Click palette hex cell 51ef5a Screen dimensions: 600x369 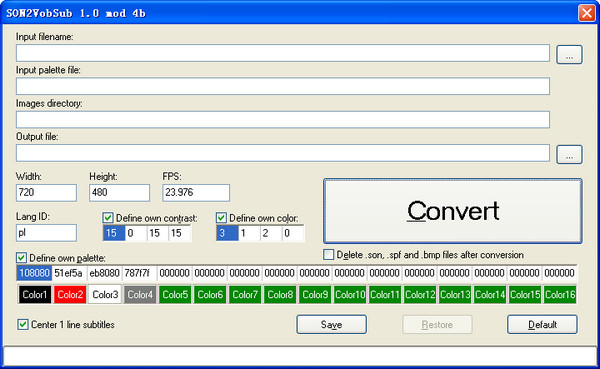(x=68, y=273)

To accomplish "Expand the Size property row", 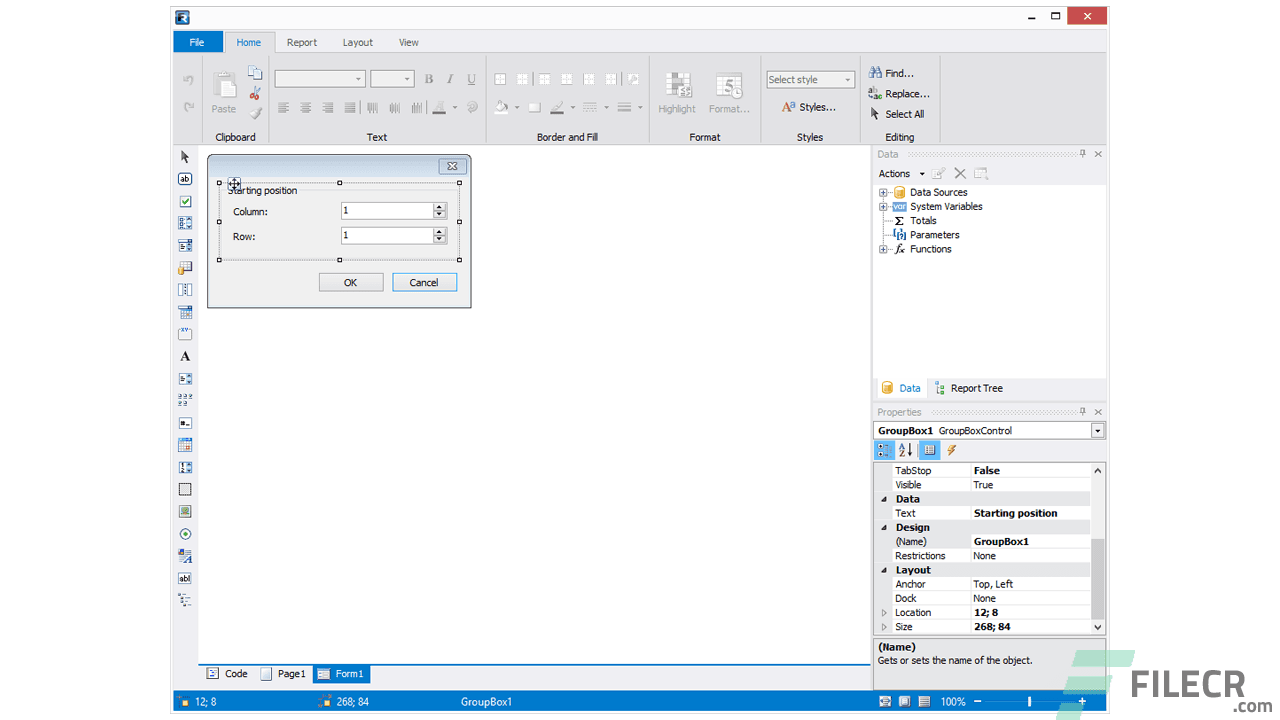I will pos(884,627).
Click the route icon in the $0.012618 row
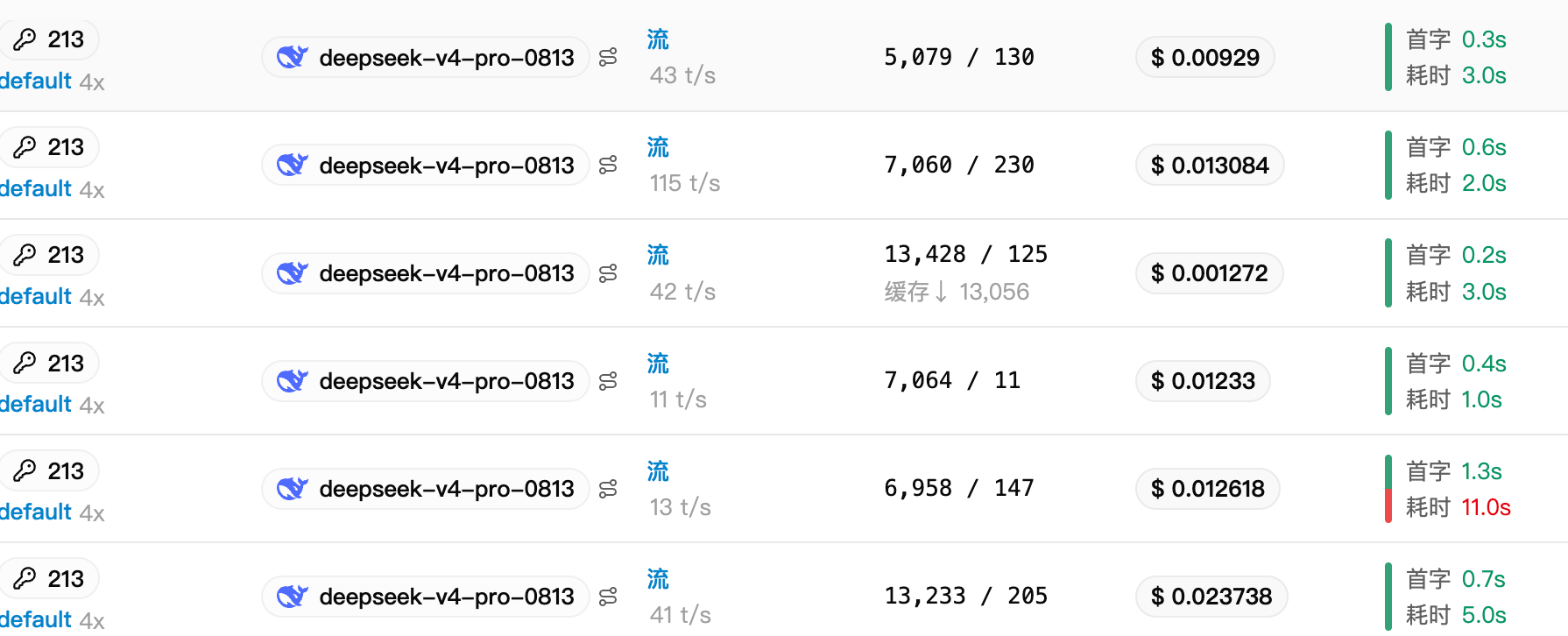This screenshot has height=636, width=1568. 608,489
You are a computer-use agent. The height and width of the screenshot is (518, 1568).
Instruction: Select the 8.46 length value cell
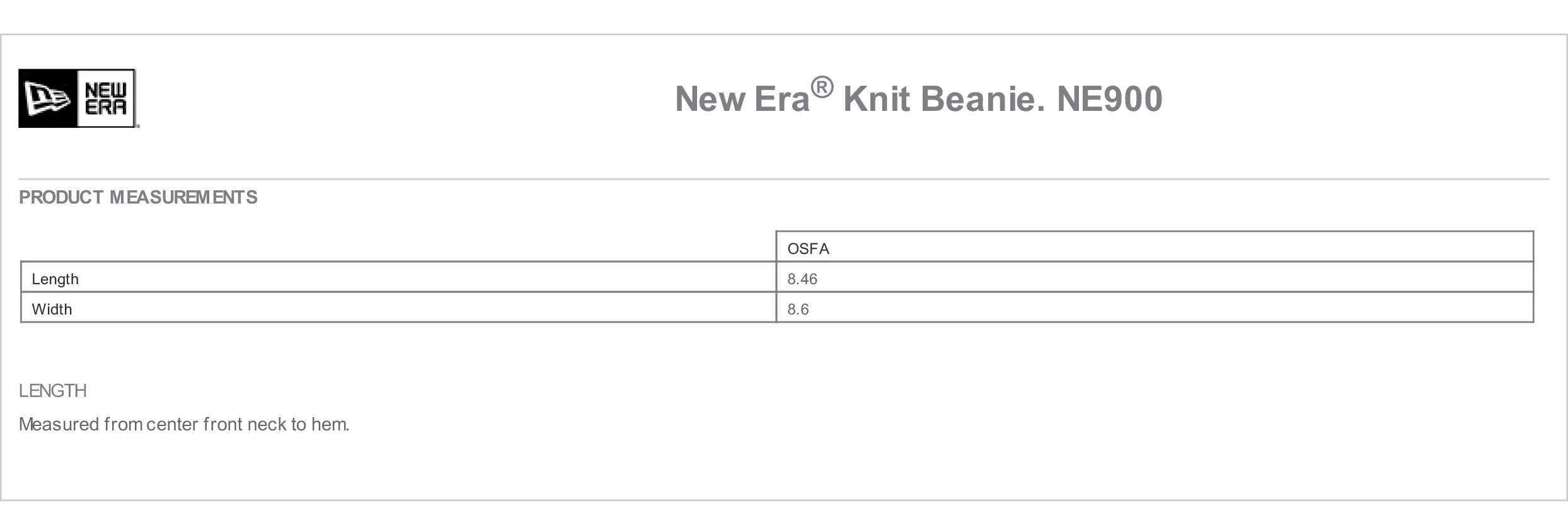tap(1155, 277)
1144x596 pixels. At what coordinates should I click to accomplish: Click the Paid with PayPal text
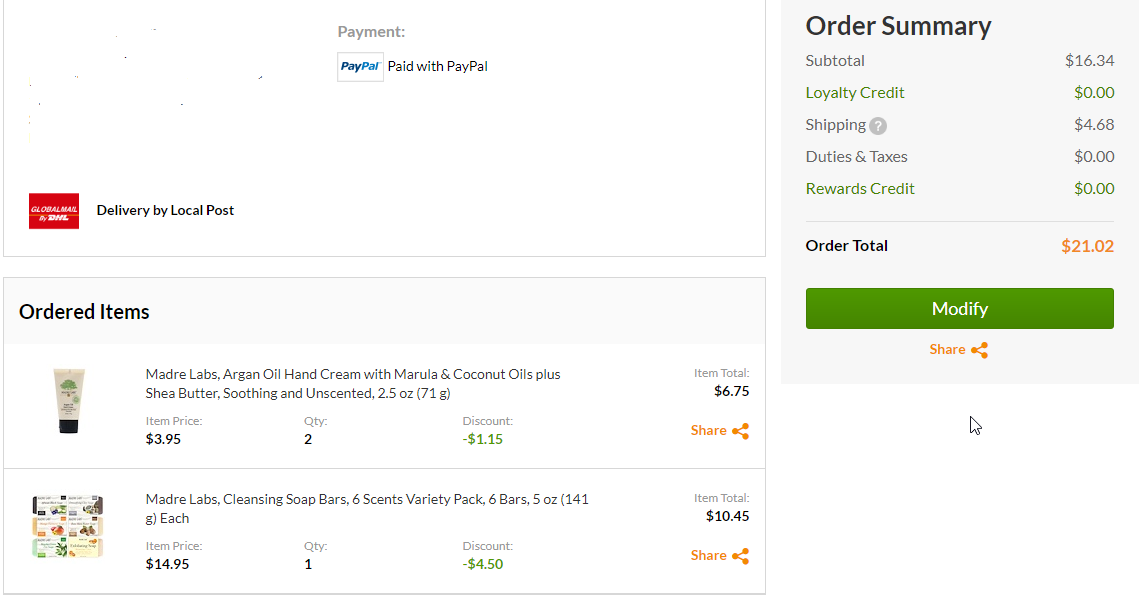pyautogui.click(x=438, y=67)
* * *
(Your task):
Repeat word for word the records from the line containing "You are a computer-use" through the end, leaving the pictures out of your answer.

(The output):
You are a computer-use agent. The height and width of the screenshot is (518, 1568).
Instruction: Select the 8.46 length value cell
tap(1155, 277)
1144x596 pixels. At what coordinates should I click to accomplish: Click the Paid with PayPal text
pyautogui.click(x=438, y=67)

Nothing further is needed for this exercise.